17.10.09

Vaga preferencial

Há casamentos que terminam pelo freio de mão puxado. É o que já escutei por aí, nas mesas dos botecos menos respeitados.

O freio de mão sempre foi uma arma contra lombas. Para quem não confia na embreagem. Para quem tem medo de descer ribanceira abaixo e bater no veículo de trás.

É saída de emergência dos motoristas cautelosos. Uma prevenção contra desastres e buzinaços. Não é algo que será ensinado na autoescola, consiste num mecanismo quase instintivo, um último recurso corporal. Como mexer desesperadamente os braços na água. Como gritar na hora do assalto.

Não é para ser empregado ostensivamente, requer economia e parcimônia, assim como não pode ser lavada diariamente a fronha do travesseiro. Fronha gostosa é aquela que guarda o nosso tato.

No amor, o freio de mão assumiu um significado trágico, sinônimo de conversa travada, arrastada, sem surpresa. Quando os casais estão prestes a se odiar por escrito, tão cansados da voz um do outro.

Na Vara de Família, é a desculpa mais frequente: “Não existe chance de reconciliação, o freio de mão está puxado”. A juíza nem discute – conclui que é um caso irrecuperável.

Vem sendo a justificativa unânime na entrega das alianças, dividindo a vilania sexual com a impotência e o pijama listrado.

Não entendo desse modo, na minha mania de ouvir errado para falar certo. Ou de falar errado para ouvir certo.

Ao estacionar o carro, puxei o freio de mão com excesso de força. Provoquei um rasgo. Trammmmm. Um estrondo de relâmpago. Primeiro o som seco, para depois o rugido se espalhar pelos lençóis subterrâneos. Dava para contar os segundos e descobrir onde o raio caiu.

Minha namorada virou o rosto de súbito. Ela me observou espantada, carente como vendedor de flores na sinaleira. Pensei que me criticaria pela grosseria. Jurei que me denunciaria para o Detran.

O tranco poderia ter deslocado algum osso, lembrança, pensamento dela. Não são aconselháveis movimentos bruscos.

Mas percebi em seguida uma malícia imprevista em seu olhar, um assanhamento de íris, as covinhas do riso estavam mais fundas e convidativas.
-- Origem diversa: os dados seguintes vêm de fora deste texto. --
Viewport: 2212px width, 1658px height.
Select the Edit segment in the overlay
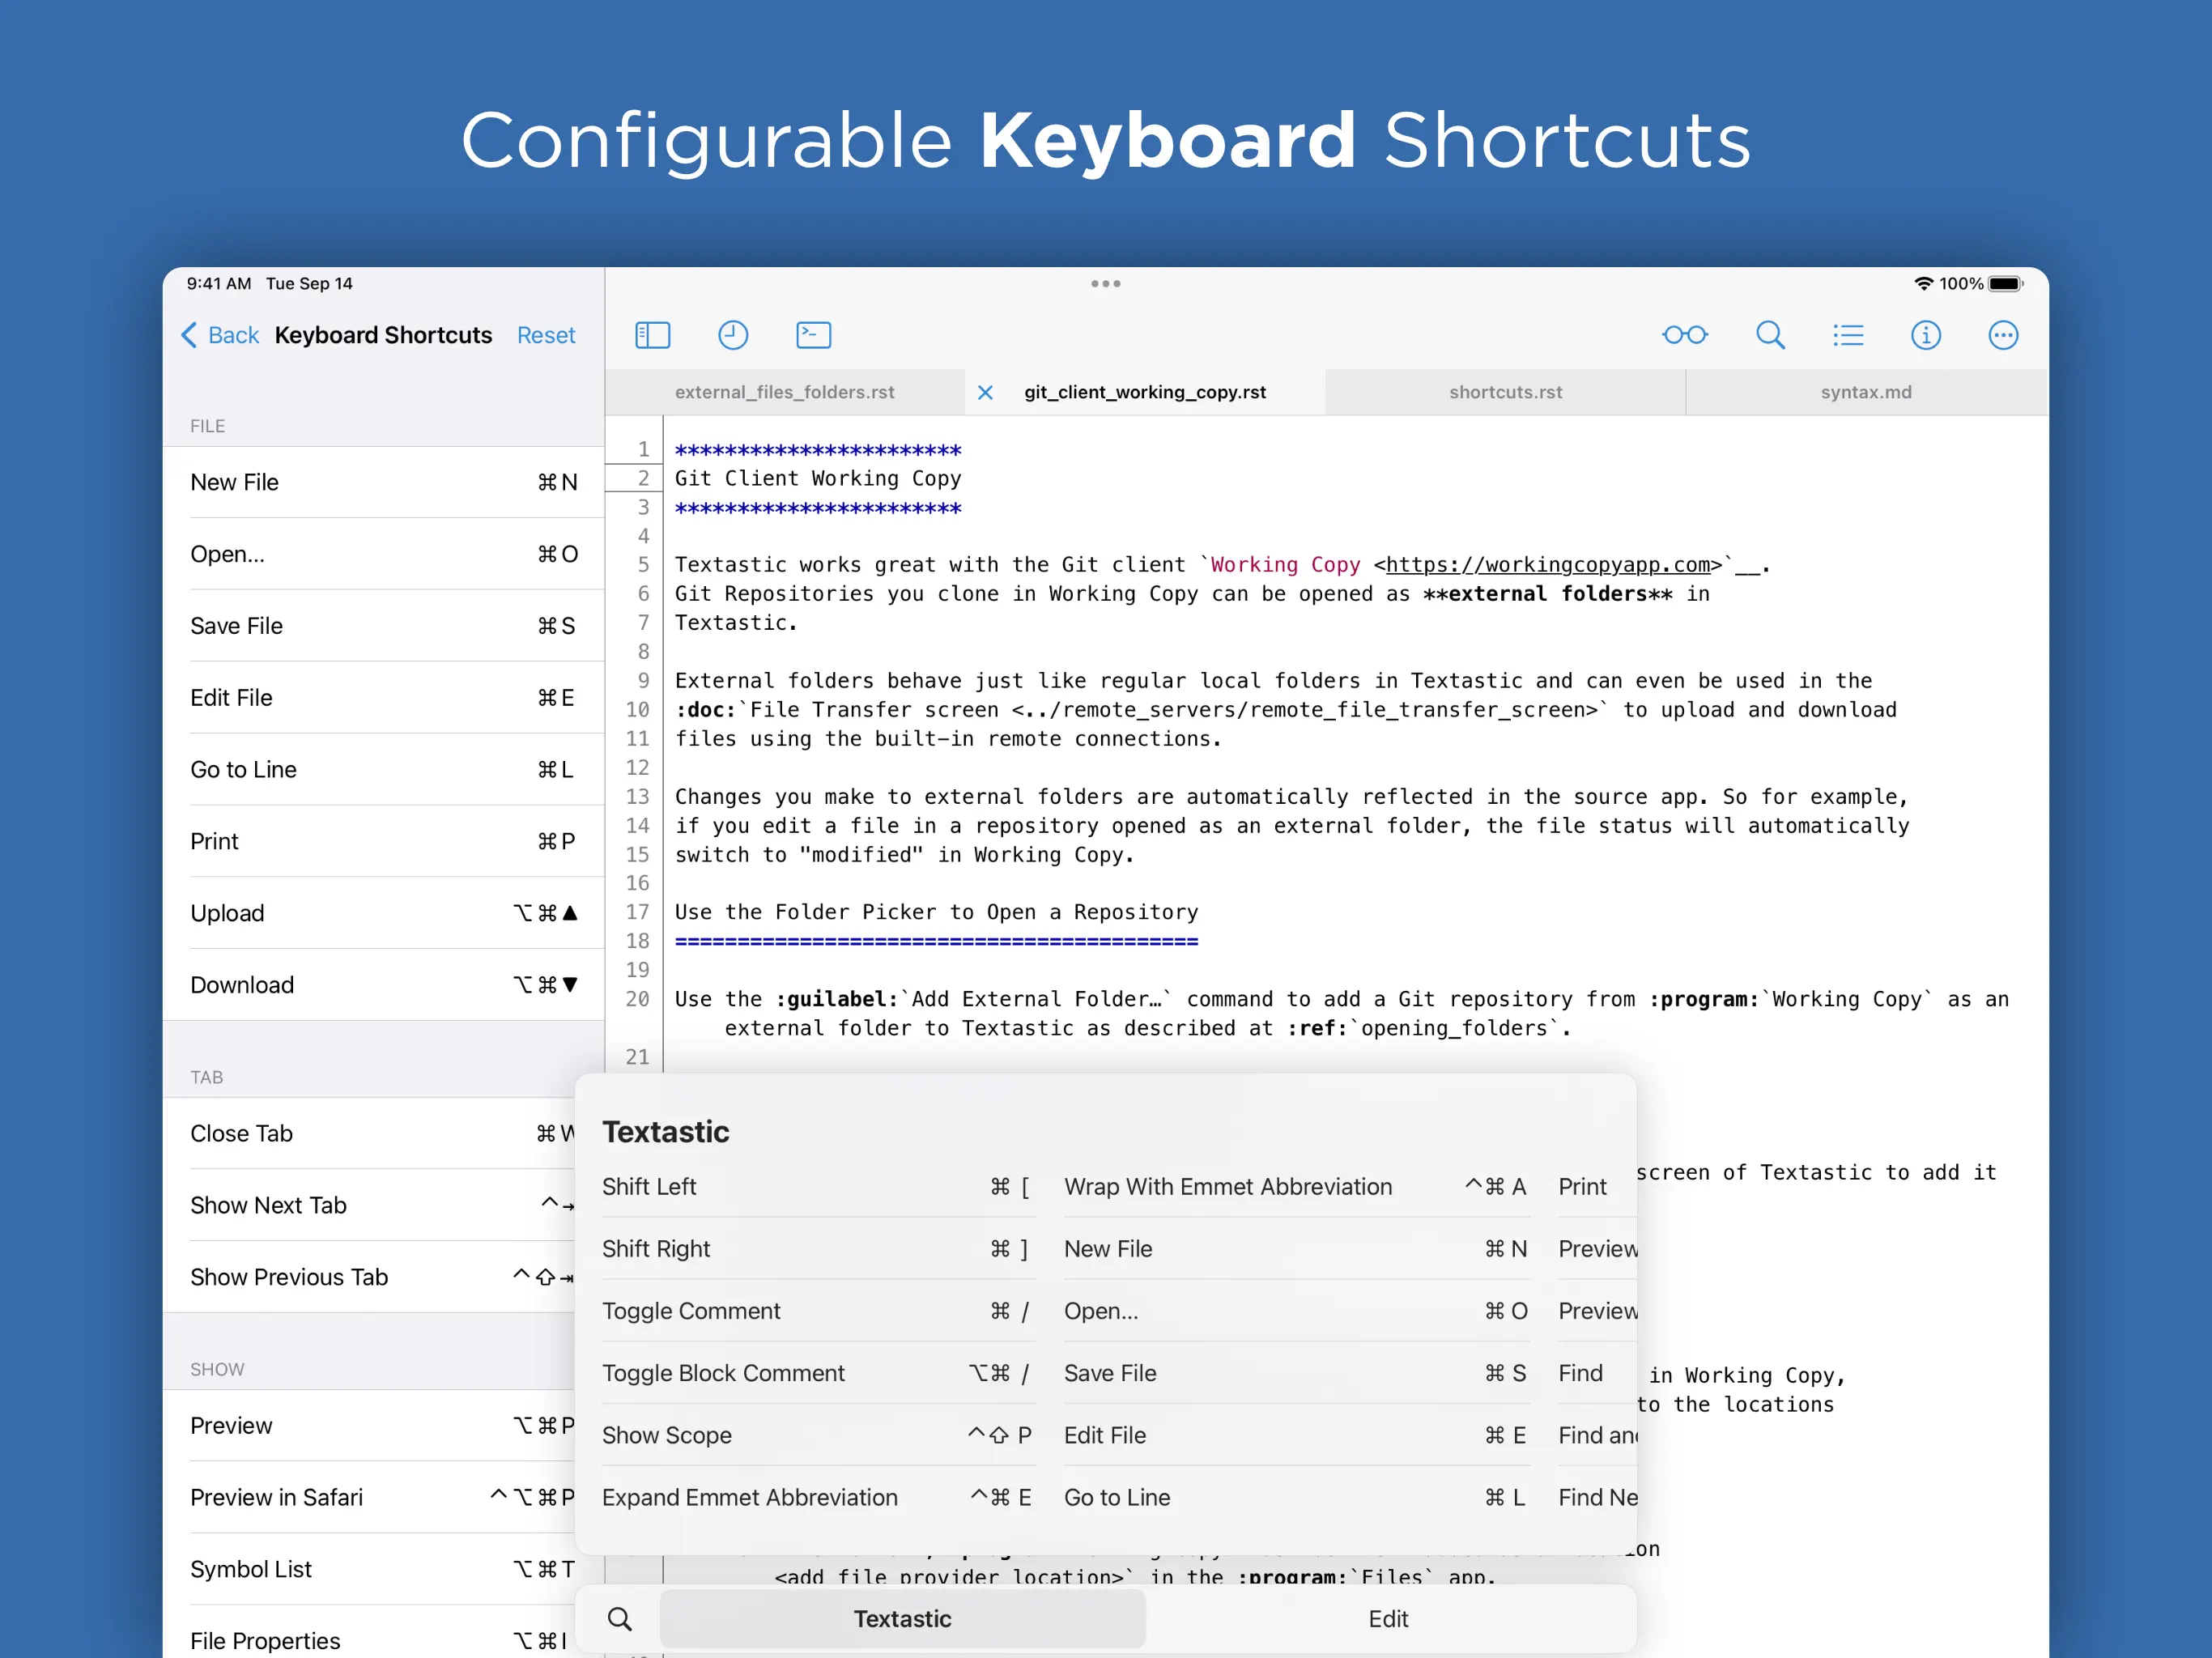pos(1388,1619)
Havia uma tensão que não era desconforto. Pelo contrário, predominava um suspense, uma hesitação longa de descoberta.

E ela pediu o que não esperava.

– Faz de novo?

– Como?

– Faz de novo, faz?

E repeti mais duas vezes, escandalizando a alavanca. Seus ouvidos foram deitando, atentos, acelerados de silêncio.

Ela suspirou dentro do gemido. Disse que foi viril. Muito viril.

O que me põe a concluir que o freio de mão é um afrodisíaco. Excita. Arrebata. Pára a vida por um bom motivo.